STATED PROBLEM –
Arrange the stretch of the listing from the line containing "Screen dimensions: 1007x1204" through the line containing "(x=124, y=108)" as a Markdown table with the columns Row and Line, numbering each line and leaving out any blank lines.

Start of RECORDS SHOWN

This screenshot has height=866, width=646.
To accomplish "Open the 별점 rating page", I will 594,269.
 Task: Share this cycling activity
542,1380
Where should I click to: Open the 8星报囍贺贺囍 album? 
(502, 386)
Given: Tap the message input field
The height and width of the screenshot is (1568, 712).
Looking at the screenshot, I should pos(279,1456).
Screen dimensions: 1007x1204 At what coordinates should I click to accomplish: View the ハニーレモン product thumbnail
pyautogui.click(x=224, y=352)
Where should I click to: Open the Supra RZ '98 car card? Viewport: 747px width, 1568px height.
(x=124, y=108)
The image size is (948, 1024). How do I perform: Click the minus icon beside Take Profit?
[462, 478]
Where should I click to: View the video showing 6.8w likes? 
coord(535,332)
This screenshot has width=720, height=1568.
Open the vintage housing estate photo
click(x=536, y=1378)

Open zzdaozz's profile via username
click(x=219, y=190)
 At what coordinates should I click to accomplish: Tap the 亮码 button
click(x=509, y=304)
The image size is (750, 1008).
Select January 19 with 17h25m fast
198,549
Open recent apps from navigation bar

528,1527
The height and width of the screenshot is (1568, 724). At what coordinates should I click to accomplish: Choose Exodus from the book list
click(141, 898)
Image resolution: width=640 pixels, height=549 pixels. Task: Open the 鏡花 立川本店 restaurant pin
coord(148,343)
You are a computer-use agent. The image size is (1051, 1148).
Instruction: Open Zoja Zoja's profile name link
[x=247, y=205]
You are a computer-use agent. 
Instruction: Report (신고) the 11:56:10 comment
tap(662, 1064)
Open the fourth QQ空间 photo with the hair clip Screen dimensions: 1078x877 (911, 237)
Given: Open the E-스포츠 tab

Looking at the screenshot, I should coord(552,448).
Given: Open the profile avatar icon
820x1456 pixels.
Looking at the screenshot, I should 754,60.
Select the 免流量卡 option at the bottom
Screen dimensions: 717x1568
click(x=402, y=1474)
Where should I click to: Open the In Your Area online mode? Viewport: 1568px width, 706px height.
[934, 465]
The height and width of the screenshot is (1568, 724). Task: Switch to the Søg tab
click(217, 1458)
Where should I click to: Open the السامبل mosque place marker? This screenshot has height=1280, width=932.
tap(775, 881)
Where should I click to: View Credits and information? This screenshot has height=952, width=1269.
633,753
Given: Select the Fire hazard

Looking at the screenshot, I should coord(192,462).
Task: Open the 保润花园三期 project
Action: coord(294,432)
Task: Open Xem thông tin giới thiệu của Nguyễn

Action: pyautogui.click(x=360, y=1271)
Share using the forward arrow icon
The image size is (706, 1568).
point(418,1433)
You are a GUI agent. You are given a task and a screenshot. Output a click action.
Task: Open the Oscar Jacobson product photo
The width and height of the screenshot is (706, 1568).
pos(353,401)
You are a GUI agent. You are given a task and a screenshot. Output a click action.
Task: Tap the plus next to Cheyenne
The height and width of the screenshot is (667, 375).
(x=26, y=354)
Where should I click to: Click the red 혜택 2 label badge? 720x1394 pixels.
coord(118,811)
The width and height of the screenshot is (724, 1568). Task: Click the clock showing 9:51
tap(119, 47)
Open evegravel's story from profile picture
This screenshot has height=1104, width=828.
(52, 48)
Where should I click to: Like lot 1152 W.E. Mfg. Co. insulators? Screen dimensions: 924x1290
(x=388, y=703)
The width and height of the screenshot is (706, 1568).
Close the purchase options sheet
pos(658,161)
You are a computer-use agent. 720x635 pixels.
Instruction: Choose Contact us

End of RECORDS SHOWN

CORRECT ANSWER –
| Row | Line |
|---|---|
| 1 | Screen dimensions: 1007x1204 At what coordinates should I click to accomplish: View the ハニーレモン product thumbnail |
| 2 | pyautogui.click(x=224, y=352) |
| 3 | Where should I click to: Open the Supra RZ '98 car card? Viewport: 747px width, 1568px height. |
| 4 | (x=124, y=108) |